### [What the exercise asks]
Go to the line below that contains "Where should I click to: Bookmark". From there to the end of the records, reproduce each line exactly, except the pictures.

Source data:
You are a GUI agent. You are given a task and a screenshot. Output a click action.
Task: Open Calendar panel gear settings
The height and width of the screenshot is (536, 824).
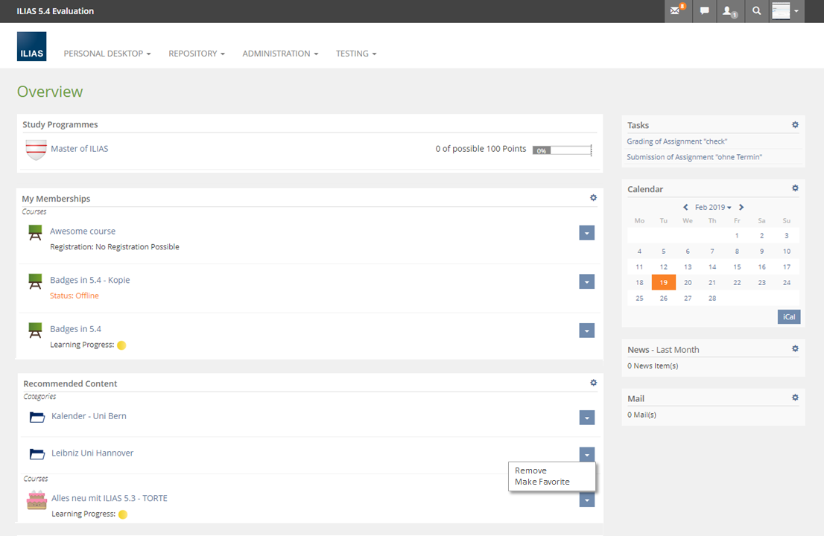coord(795,189)
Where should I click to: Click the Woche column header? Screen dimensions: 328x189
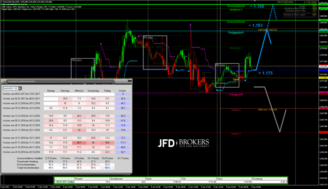pos(122,91)
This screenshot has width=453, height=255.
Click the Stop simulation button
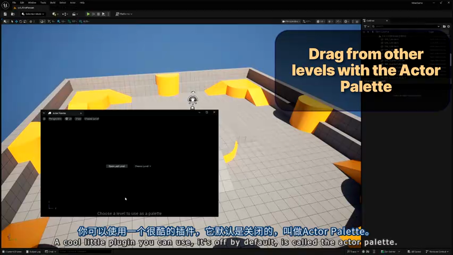click(x=98, y=14)
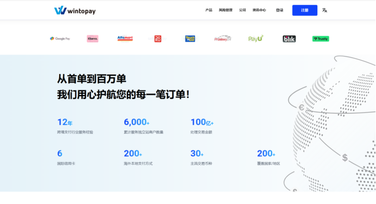This screenshot has height=204, width=376.
Task: Open the 风险管理 menu
Action: (225, 10)
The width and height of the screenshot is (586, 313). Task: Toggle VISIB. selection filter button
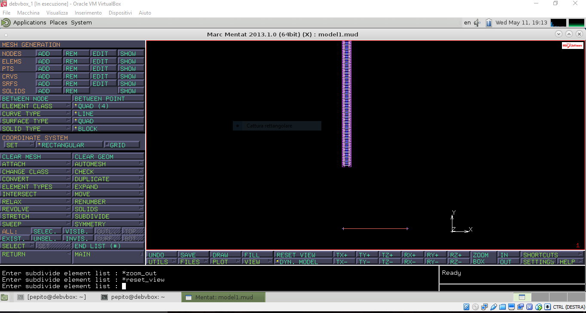(x=76, y=231)
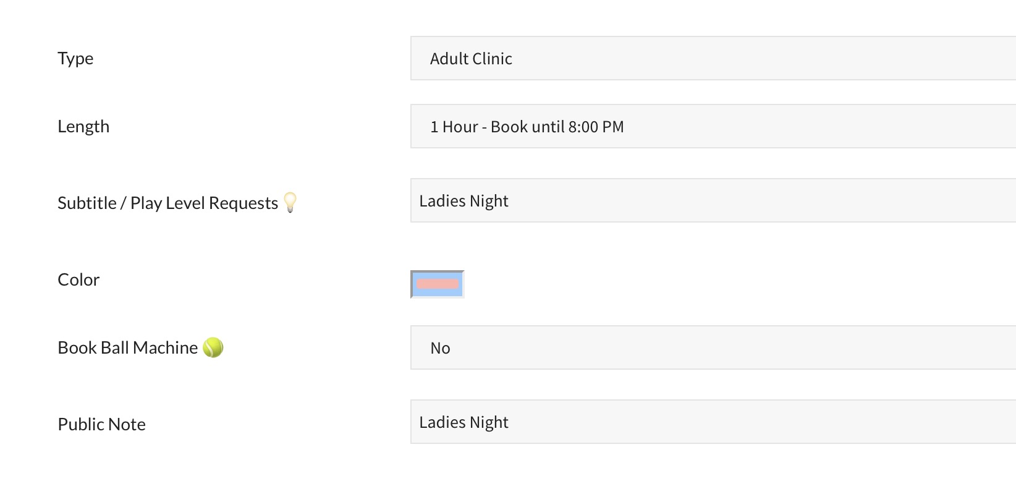Focus the Subtitle / Play Level Requests field
1016x481 pixels.
click(711, 201)
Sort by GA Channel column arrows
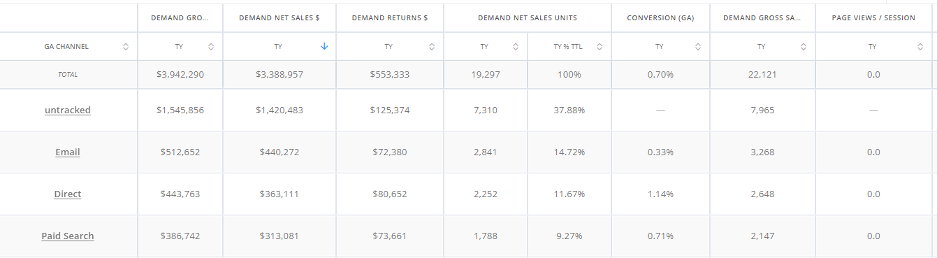This screenshot has width=937, height=258. (x=126, y=47)
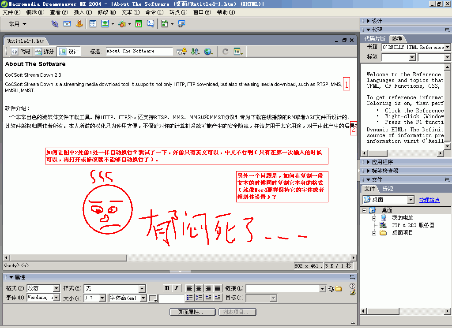Insert a table from the toolbar

(x=93, y=24)
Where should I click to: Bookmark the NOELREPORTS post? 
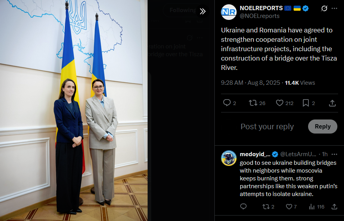click(x=309, y=103)
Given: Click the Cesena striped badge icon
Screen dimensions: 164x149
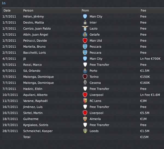Looking at the screenshot, I should 85,83.
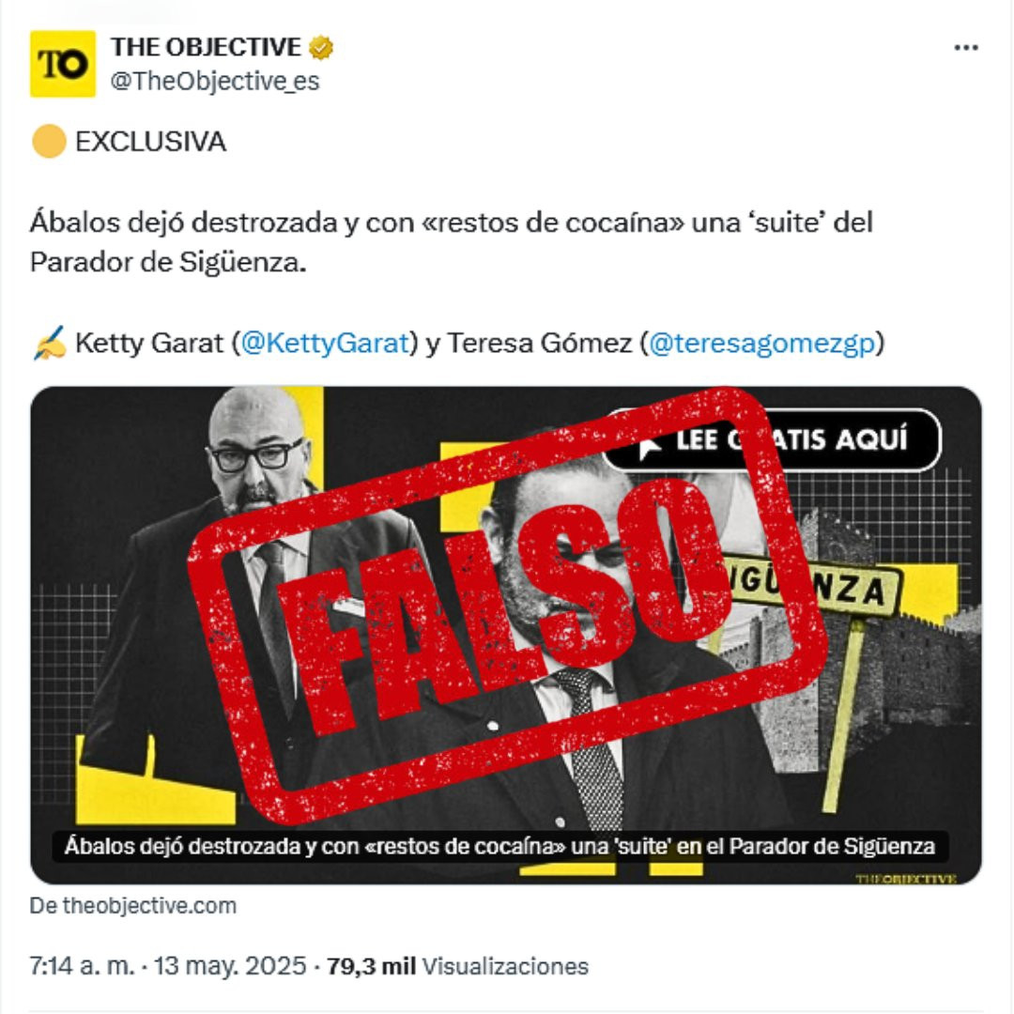Click THEOBJECTIVE watermark on image corner
Viewport: 1014px width, 1014px height.
(x=905, y=878)
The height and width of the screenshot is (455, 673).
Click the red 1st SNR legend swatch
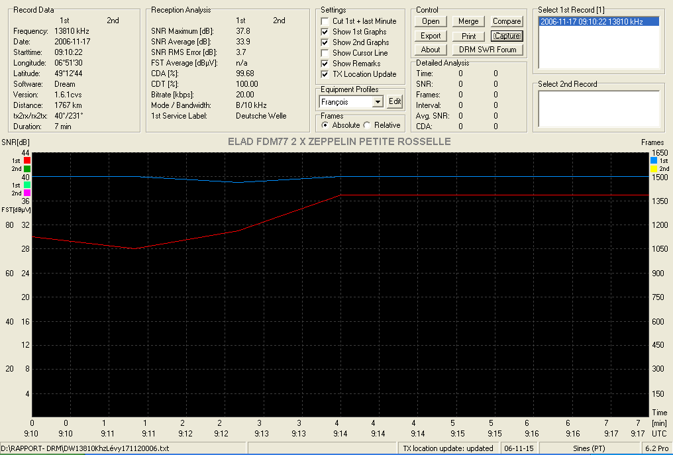click(x=27, y=160)

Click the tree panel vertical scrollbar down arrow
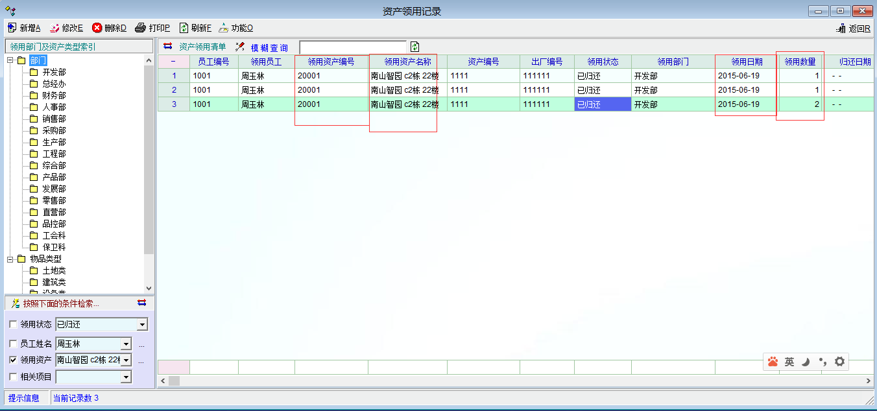pos(149,288)
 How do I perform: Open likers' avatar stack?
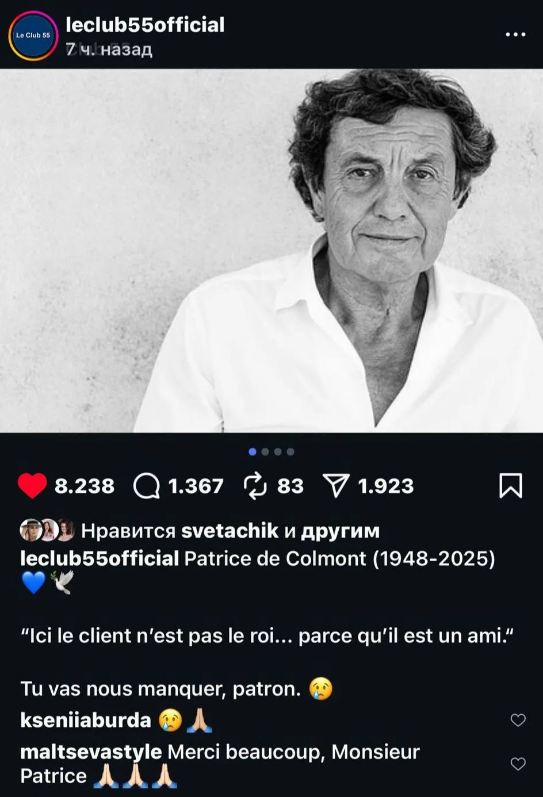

### [Response box]
Where should I click to: Bookmark the NOELREPORTS post? 
click(x=309, y=103)
Given: Click the Cesena striped badge icon
Screen dimensions: 164x149
Looking at the screenshot, I should 85,83.
Click THEOBJECTIVE watermark on image corner
Viewport: 1014px width, 1014px height.
(x=905, y=878)
The height and width of the screenshot is (455, 673).
Click the red 1st SNR legend swatch
click(x=27, y=160)

Click the tree panel vertical scrollbar down arrow
pos(149,288)
 How do I perform: Open likers' avatar stack?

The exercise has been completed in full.